If the Army were to switch on the sirens in the initial moments of an incident, the county says, moments would be saved in which residents could take shelter or evacuate.

"What the Army is really telling Calhoun County is 'we won't help those individuals near the depot gain critical minutes to protect themselves by turning on the sirens because we would be taking responsibility,'" wrote Mike Burney, director of the county emergency management agency.

"'If a chemical plume gets off post, it's Calhoun County's problem,'" Burney wrote in a letter addressed to Lt. Col. Bruce Williams, commander of the stockpile.

In a letter of his own last week, Williams wrote that the county's proposal "increases the risk to the community as a whole." Williams said that, during the first minutes of an accident, depot emergency personnel would be tied up with initiating a response to the release and attempting to prevent it from entering the off-post community.

Moreover, Williams told Burney that new full-time workers recently hired by the EMA "ensure that your agency can make timely notification to your population at risk."

This back-and-forth is most recent in a series of exchanges on the issue of alert and notification, which in itself is merely a chapter in the disputatious saga of preparing Calhoun County for the unlikely event of a chemical weapons release.

During an accident, the staff at the depot emergency operations center has five minutes to notify EMA workers at the state and six counties.
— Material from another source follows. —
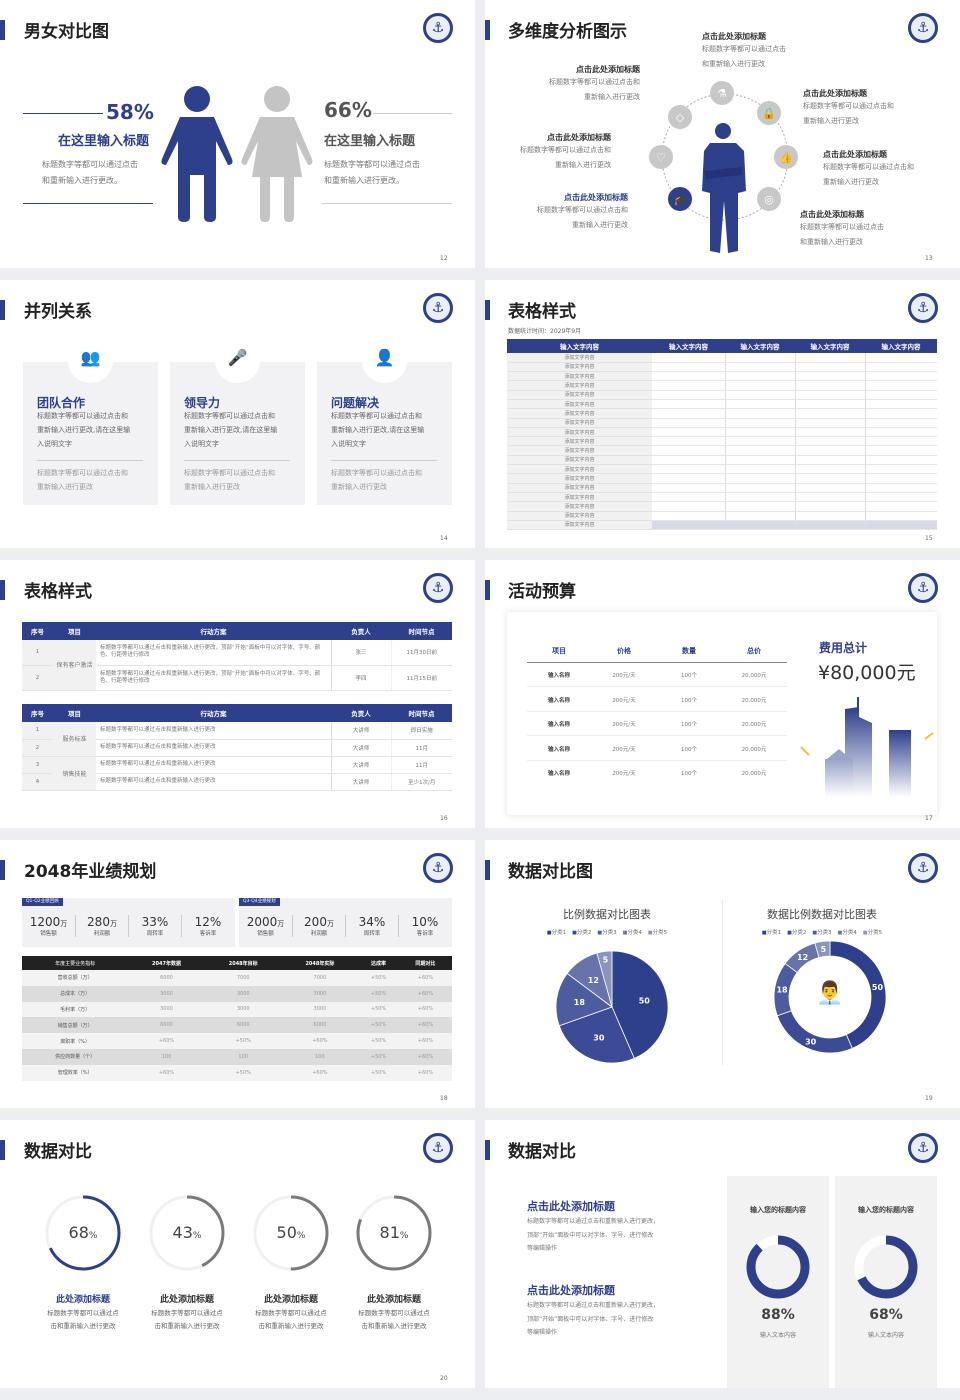  Describe the element at coordinates (594, 1222) in the screenshot. I see `text-line: 标题数字等都可以通过点击和重新输入进行更改，` at that location.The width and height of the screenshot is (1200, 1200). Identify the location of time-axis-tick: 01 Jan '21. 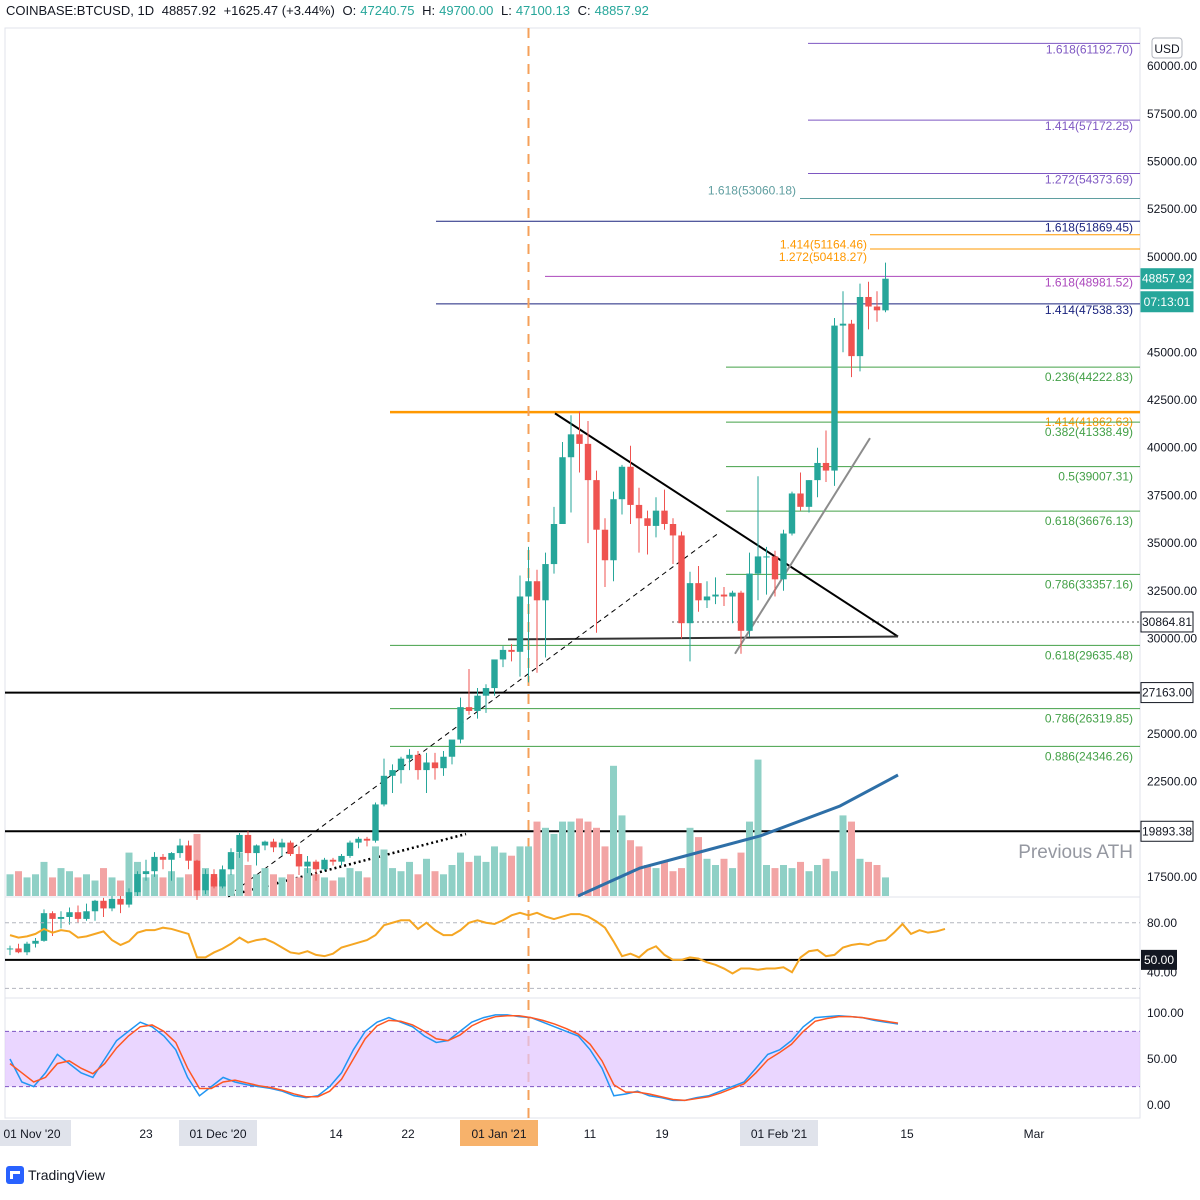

Those EMA workers then have eight minutes to alert the affected communities so they can tune to radio and television stations for emergency instructions.

However, depending on the nature of the accident, and wind and weather conditions, a plume can creep over the depot fence line in much less than 13 minutes. For instance, modeling using conditions on an average day last summer showed that agent could reach these zones in six or seven minutes, according to Brian Lazenby, spokesman for the county EMA.

In his letter, Burney rejected an Army proposal to streamline the notification process by having depot personnel immediately alert the county EMA - a procedure Williams said would cut down the lag in notification to "almost nothing."

This would require developing a pre-determined set of recommendations for residents in the pink zones to either take shelter or evacuate. Williams said this is possible because decision-making flexibility is limited due to the time restraints.

"You can pretty much eliminate evacuation 98 percent of the time," he said.

But Burney accused the Army, in this proposal, of "demanding that Calhoun County ditch all of its own safety procedures and do exactly what the Army says, no matter how incredible the message Calhoun County has received may be." He said the county agency has to be able to perform a "sanity check" and "verify the situation" after they receive notification of an accident.

Burney also accused the Army of making a decision based on concerns about its liability, a charge Williams called a "red herring."

"If something happens with a chemical weapon in this community, I'm sure the Army will understand its responsibility," he said.

Another alternative proposal that appears to have fallen by the wayside would have the state EMA man a station at the depot emergency operations center. The state worker could begin to notify the counties as soon as news of an accident hit. But Lee Helms, the state agency's director, shot this proposal down.

"It's a bad idea," he said. "It isn't our responsibility."